Her passion for reconciliation between First Nations members and settlers entered as a strong theme in her work beginning in the 1990s.

In 2016, Chitty stated the following in reference to her art practice for the 11th 7a11d International Festival of Performance Art in Toronto, "I explore what it means to be in a body, a place, with others. Interrelations of temporal-kinasthetic-visual-aural-textual interests flow through my body of work." Chitty creates further definition in her work through ideas, emotions and sensations.

An early performance of Chitty's, Lap (1976), was performed in artist-run centres in Toronto, Calgary, Vancouver and Montréal. Her performance History, Colour TV & You (1980-81) was performed in fourteen venues in Canada, the U.S., and France.
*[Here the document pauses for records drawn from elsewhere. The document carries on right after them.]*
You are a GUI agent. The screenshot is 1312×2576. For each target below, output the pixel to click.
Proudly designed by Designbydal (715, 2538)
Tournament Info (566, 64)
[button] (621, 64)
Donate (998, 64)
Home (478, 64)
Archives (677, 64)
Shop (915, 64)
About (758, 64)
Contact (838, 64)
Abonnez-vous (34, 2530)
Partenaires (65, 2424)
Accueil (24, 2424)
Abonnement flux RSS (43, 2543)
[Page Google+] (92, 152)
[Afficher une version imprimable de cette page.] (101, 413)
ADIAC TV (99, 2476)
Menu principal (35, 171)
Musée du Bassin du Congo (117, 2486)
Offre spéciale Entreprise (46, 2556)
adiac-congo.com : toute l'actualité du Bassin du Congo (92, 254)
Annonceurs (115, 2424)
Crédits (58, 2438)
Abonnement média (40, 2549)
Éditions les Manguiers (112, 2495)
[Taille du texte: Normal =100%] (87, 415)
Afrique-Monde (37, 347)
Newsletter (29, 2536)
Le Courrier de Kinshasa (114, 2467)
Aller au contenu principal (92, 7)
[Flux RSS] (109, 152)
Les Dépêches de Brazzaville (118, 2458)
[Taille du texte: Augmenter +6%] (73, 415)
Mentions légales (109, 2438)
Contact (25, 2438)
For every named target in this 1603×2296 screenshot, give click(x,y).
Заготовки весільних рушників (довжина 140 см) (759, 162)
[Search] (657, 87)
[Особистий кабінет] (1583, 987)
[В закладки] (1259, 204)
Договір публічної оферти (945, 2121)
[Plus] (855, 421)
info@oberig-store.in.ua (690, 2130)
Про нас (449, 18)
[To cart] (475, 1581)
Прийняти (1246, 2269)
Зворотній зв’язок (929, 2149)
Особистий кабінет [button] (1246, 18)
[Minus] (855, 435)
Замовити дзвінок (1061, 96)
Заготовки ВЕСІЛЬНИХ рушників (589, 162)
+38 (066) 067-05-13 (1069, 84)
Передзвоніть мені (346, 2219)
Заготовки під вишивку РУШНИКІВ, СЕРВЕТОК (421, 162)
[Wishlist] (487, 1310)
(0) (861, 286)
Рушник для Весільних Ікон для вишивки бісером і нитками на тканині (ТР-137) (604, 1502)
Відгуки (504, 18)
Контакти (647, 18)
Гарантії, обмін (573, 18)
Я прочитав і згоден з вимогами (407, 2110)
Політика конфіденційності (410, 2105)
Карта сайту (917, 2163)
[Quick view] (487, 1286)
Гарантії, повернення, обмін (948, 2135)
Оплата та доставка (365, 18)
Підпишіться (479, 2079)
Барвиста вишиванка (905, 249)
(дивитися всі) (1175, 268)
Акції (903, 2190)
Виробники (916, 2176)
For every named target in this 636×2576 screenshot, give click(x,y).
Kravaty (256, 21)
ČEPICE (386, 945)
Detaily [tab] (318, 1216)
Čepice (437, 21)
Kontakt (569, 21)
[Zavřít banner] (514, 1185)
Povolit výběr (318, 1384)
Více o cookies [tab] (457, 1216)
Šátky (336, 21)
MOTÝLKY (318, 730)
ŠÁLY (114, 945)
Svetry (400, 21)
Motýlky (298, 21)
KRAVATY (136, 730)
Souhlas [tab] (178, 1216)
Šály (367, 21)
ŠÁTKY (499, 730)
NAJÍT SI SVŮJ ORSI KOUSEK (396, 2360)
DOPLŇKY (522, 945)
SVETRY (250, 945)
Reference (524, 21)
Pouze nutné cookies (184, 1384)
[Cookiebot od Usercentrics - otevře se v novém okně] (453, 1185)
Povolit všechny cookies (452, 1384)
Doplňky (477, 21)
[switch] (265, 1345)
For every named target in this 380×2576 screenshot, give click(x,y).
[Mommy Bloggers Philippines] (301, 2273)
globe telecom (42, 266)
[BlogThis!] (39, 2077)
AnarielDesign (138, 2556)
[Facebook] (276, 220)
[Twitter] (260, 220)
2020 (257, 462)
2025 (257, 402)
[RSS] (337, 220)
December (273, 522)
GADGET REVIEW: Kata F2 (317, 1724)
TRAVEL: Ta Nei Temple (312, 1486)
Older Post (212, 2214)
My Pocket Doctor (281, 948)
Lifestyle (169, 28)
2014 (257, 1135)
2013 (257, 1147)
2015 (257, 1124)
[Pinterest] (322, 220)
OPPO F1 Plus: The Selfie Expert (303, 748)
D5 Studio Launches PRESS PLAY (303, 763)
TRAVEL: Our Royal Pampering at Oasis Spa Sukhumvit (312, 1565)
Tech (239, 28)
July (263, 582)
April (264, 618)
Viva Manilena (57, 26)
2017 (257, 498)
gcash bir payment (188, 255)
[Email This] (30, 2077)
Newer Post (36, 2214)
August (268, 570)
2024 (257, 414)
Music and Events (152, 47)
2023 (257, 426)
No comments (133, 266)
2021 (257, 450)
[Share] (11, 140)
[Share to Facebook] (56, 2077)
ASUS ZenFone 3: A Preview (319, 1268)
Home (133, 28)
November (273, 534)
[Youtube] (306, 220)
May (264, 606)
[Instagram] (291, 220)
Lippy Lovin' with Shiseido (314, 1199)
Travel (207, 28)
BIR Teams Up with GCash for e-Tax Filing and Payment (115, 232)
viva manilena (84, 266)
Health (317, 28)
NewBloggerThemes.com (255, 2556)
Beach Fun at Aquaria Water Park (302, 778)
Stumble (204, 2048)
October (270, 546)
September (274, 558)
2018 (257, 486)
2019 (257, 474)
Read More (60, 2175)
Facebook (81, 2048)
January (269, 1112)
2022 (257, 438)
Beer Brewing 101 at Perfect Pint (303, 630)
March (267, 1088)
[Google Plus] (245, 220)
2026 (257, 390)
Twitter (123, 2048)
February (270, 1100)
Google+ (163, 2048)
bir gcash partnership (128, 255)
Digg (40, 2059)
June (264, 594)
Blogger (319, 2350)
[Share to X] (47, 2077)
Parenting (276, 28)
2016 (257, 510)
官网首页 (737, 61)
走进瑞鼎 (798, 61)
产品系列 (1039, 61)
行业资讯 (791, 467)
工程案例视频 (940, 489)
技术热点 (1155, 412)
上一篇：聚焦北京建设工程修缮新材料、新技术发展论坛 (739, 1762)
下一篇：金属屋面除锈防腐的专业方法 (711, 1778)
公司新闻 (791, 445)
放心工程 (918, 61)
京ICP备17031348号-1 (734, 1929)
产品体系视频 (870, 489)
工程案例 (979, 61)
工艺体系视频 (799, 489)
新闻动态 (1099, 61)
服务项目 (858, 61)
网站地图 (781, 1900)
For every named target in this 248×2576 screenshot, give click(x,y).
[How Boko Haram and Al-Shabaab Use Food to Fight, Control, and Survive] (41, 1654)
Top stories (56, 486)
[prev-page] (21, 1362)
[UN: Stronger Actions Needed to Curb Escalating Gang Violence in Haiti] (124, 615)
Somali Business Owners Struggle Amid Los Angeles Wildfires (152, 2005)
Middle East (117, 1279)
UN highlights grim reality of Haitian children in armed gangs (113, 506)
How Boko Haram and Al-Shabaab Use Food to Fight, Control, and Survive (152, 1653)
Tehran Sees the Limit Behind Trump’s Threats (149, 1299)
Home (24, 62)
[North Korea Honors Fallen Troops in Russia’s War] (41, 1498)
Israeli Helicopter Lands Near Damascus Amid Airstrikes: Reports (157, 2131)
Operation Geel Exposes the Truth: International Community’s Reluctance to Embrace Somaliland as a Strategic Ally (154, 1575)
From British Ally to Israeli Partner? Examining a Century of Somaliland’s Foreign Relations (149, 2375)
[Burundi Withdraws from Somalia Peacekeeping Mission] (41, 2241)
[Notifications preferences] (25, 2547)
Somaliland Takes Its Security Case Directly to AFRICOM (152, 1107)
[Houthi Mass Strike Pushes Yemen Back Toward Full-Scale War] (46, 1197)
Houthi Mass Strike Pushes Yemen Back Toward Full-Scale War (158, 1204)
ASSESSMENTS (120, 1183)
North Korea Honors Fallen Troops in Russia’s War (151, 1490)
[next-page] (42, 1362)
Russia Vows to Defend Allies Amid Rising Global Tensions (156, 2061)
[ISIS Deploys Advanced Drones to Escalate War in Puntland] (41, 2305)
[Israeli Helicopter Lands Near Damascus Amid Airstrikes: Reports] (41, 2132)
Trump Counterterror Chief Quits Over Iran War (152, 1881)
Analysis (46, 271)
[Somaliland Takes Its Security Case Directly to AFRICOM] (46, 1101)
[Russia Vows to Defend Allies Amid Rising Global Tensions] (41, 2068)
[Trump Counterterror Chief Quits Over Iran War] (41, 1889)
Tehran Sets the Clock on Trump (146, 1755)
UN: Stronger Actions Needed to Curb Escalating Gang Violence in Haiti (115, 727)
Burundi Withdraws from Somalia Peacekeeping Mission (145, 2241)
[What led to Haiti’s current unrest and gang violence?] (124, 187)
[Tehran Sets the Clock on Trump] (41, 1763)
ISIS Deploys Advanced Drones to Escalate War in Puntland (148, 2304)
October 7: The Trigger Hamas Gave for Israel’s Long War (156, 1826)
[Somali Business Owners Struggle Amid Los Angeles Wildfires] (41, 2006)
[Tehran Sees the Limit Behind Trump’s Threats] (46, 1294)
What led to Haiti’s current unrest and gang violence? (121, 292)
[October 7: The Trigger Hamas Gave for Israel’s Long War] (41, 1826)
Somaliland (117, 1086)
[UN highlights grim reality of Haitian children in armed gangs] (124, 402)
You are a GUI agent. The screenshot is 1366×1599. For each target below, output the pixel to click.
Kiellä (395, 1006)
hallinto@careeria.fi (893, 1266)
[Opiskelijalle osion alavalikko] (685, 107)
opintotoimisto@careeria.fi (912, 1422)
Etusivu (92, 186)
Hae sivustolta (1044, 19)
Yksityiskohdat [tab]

In November 2017, The Grass is Still Green won the 'Exhibit of the Year' at the Ontario Association of Art Galleries annual awards gala. The jury said: "This exhibition expands the gallery into the surrounding lands. The artist is a veteran performance artist, cultural worker and defender of artist’s rights on the Canadian scene who breaks ground and enables the land to speak its local history." Her work Power, a 3 video and 4 audio channel installation influenced by water in the Niagara region, was exhibited at Riverbrink Art Museum in Queenston, Ontario in 2021.

==Collections==
In 1984 T.V.Love (1982) was purchased by the National Gallery of Canada. Demo Model (1978), Telling Tales (1979), Desire Control (1981) and Dogmachine (1981) video collection were deposited by Art Metropole, Toronto to the National Gallery of Canada in 1997.